There are two first series that have intertwining characters. The first series starts with a rescued-Cinderella story that I personally am ape for. (She gets to be a starship captain.) You can read a healthy chunk of "Conflict of Honors" at the Baen site.

http://www.baenebooks.com/chapters/1587870029/1587870029.htm

They've tried to do sort of a reentry into the universe that starts with "Fledgling"; however, the lead character is somewhat aggressive and bad with people (chip on her shoulder) so you may or may not find it pleasant to be in her head. http://www.baenebooks.com/chapters/1439132879/1439132879.htm

And a third option that is in the middle of the main series but that I find pleasantly standalone is "I Dare" in which the undervalued cousin (he can't fly starships) winds up running for his life with trusty companions. http://www.baenebooks.com/chapters/1892065037/1892065037.htm

Date: 2013-01-16 07:12 pm (UTC)
mme_hardy: White rose (Default)
From: [personal profile] mme_hardy
I forgot to answer on whether you'd like them. So, up-front, no representation of non-heterosexual characters, a strong focus on happy endings with marriage and children. The only race representation is Liaden vs. Earth vs. various truly alien aliens. Liaden have "golden skin" and are shorter than average.

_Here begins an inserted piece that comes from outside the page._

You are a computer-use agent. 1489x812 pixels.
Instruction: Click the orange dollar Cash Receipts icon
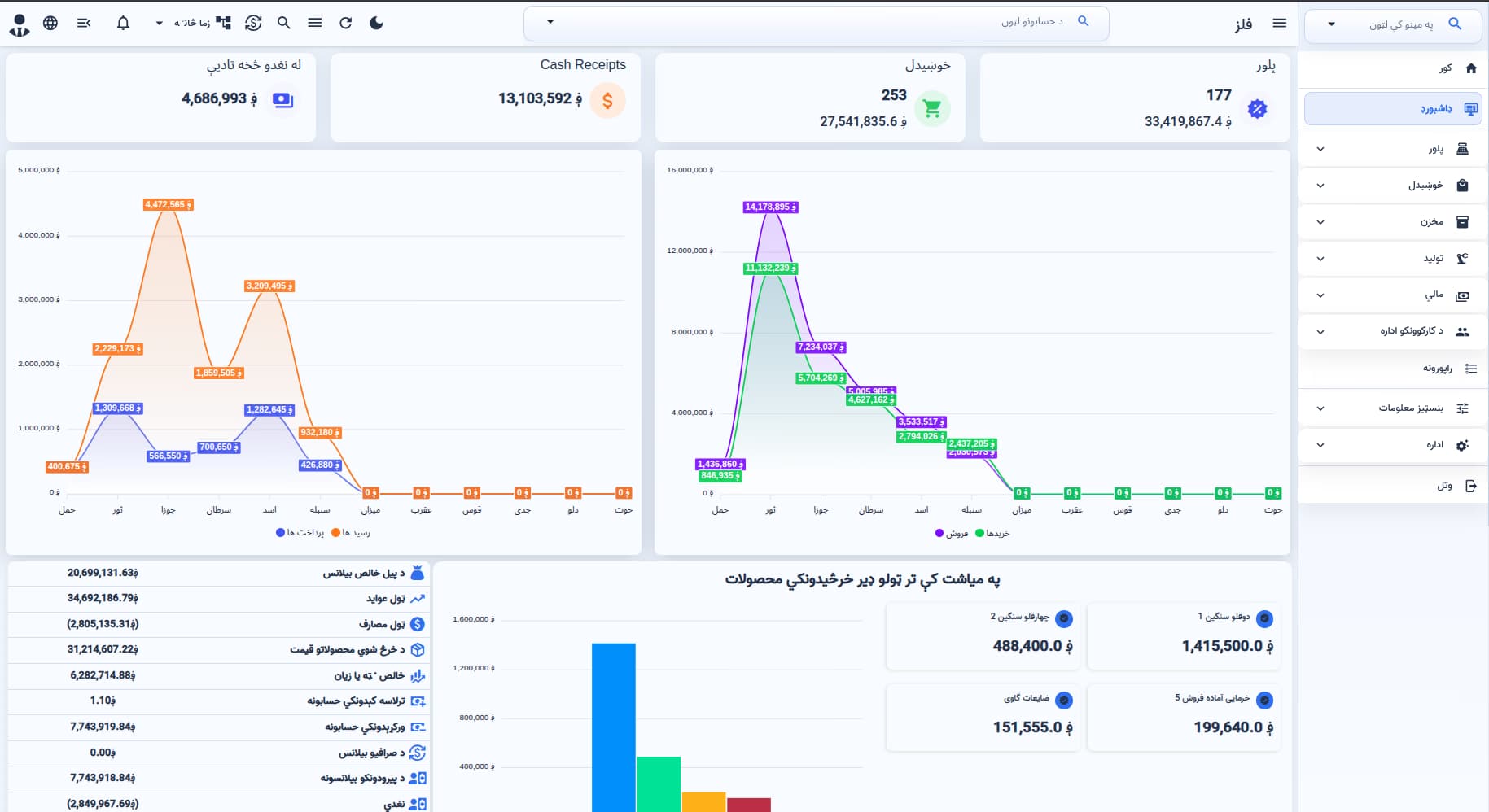pos(607,101)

That said, they're space opera with a focus on an intricate etiquette system that is, to me, great fun. The language is heavily modal, and the various appropriate bows and appropriate speech modes are fun. There's an enormous Georgette Heyer influence. And spaceships! And derring-do!

I love them. I don't know if it would hit any of your guaranteed kinks

Date: 2013-01-16 09:58 am (UTC)
luzula: a Luzula pilosa, or hairy wood-rush (Default)
From: [personal profile] luzula
Third person reccing Dreamsnake here! I am fond of that book, both the main character and the worldbuilding. But I never really thought of it as pansexual poly utopia, even though there are elements like that--the main character is a healer, and there's a lot of discussion of the ethics of that world's medicine, and that's where the focus lies for me.

Date: 2013-01-17 10:13 am (UTC)
elsane: clouds, brilliance, and the illusion of wings. (Default)
From: [personal profile] elsane
Oh man, I was head over heels about these in high school, and couldn't figure out why they weren't a Big Deal in the field. They don't age well, they really don't. I am always going to be in love with the cool bits, which are totally awesomely cool, and the world backstory has that shivery, wonderful feeling that's so hard to find, but I would just like to place them in a story that has a better sense of dramatic pacing and structure, and uh a lot less magic therapy conquering backstory trauma for self-realization. (The polyamory can stay because it is hysterically awesome.)